Is he going to be a Brexiteer? Of course he is.
Is he going to write for the Telegraph? Of course he is.
Is he going write for the Guardian ? Of course he isn't
Is he prepared to go on the show of  conspiracy theorist Glenn Beck? Of course he is. 


I'm not going to comment whether Ridley is right or wrong on these matters (He may or may not be right), but merely point out the predictability of his stance because of the tribes he identifies with. But I will, however, venture to comment that he made a huge mistake in hobnobbing with Glenn Beck - that's the crackpot stamping ground of the Donald Trumps of this world. But then, like Trump, Ridley has got to think of his constituency and audience.

3 comments:

The Philosophical Muser said...


Hi Tim,

A couple of comments:

“I'm not quite clear how you are applying the arborescent and rhizomic metaphors to society”

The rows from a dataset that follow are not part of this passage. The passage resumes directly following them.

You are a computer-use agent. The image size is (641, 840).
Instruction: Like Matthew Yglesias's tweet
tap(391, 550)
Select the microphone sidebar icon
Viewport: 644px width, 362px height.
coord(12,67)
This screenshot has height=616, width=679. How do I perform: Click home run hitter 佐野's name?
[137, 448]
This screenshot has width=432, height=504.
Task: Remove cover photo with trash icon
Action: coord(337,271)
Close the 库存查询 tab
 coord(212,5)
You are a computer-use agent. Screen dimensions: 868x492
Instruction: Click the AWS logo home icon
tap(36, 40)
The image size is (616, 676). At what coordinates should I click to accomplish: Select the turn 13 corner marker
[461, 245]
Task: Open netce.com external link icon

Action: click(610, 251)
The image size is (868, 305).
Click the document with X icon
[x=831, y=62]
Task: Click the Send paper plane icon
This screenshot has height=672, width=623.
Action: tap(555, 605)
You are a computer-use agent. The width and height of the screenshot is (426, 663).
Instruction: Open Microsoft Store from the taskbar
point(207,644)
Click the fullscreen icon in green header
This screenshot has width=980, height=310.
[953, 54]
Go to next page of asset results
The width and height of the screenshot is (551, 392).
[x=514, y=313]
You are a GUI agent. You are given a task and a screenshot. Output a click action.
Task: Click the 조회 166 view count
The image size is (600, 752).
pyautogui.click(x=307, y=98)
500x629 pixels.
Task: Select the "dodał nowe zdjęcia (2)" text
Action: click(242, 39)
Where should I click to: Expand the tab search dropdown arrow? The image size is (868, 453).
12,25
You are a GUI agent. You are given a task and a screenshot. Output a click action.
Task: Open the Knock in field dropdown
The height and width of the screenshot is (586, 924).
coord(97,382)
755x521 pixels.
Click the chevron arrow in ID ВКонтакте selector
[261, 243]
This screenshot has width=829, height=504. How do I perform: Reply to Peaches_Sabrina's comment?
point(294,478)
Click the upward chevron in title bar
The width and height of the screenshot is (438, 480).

Well, you haven’t mentioned one of the most important elements of my piece – the role of God as the seed planter, for the arborescent. I see God’s creation as a mix of the arborescent and the rhizomatic, but I’m still fleshing that out, as it’s complex.

Again, I think you’re being too hard on Matt Ridley with your – “I find fault in his view of evolution which fails to see that given the rhizomal metaphor, informal unplanned evolution covers both government and the market.”

He sits in the House of Lords, so presumably has some regard for the role of government. Although I agree he’s not without flaw.

“It's a straw man to characterize government as a failed or incompetent "planner"; because of chaos all collective identities, whether organic or societal, are forced into the role of being complex adaptive systems - that is they are opportunists who necessarily have to adapt to changing circumstances as those circumstances come up.”

I agree. Like most things, it’s a matter of balance and context. Sometimes the governments are failing, incompetent planners; sometimes they are able to centrally plan in ways that the local bottom up mechanism cannot.

I hope to blog my original piece soon.

Kind Regards

James

Timothy V Reeves said...

Re the Role of God: Yes I'll leave you to flesh that out. In fact if you are relating the rhizomatic to the unseen work of God then I think I understand what you are saying. That would mean, I take it, that the networks I'm talking about above classify as the arborescent part of the metaphor. I which case you've got quite deep theological well there to plumb. I suppose I was talking about the more superficial network (arborescent?) as it surfaces in our world.

One of the many problems with macro-conspiracy theorism is that it posits secret planners & controllers with an all but omniscient omnipotence - we know that is impossible for any human (or Satanic) operator; for finite beings it's always "feedback-adapt-feedback-adapt-"....etc - both the market and wise government act operate like this. No Thousand year Reichs except in the minds of totalitarians!

I'm afraid to say I lost all patience with Ridley when he appeared on Glenn Beck's show; its highly ironic because conspirac6y theorists like Beck have to posit "super-planners" - a role that only God can play!

The Philosophical Muser said...

I think it's likely that, given there are pure teachings from the gospels that cannot be bettered because they are from God, those teachings will work their way into future human progression fractally, with unfolding symmetry, but to lesser degrees.